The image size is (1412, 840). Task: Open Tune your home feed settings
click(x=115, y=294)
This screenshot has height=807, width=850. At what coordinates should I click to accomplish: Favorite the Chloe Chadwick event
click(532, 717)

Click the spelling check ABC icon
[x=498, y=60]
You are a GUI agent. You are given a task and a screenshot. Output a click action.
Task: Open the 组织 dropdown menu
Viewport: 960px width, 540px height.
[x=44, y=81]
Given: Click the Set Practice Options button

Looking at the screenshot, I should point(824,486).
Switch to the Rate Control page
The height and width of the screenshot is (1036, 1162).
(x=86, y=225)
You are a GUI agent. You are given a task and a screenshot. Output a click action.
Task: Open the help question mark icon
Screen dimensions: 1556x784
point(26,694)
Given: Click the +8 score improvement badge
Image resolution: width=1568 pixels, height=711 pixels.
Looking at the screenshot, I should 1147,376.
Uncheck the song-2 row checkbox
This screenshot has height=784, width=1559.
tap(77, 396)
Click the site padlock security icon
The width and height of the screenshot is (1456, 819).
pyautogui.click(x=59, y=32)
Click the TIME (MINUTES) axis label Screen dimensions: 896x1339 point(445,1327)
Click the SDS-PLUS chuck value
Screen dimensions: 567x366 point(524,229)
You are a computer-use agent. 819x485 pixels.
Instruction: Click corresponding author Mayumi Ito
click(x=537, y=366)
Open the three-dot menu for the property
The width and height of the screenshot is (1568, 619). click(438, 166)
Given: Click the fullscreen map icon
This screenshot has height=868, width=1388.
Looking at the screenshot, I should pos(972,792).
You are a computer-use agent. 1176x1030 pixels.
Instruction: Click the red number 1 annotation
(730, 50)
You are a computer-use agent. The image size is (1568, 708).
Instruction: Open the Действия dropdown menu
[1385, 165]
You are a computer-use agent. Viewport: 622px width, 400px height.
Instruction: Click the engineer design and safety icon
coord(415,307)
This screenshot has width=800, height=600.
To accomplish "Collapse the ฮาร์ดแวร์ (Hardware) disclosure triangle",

*YOUR GOAL:*
For the records above, tally the lines holding the word "computer". Answer with the number only.

*TASK RESPONSE:*
4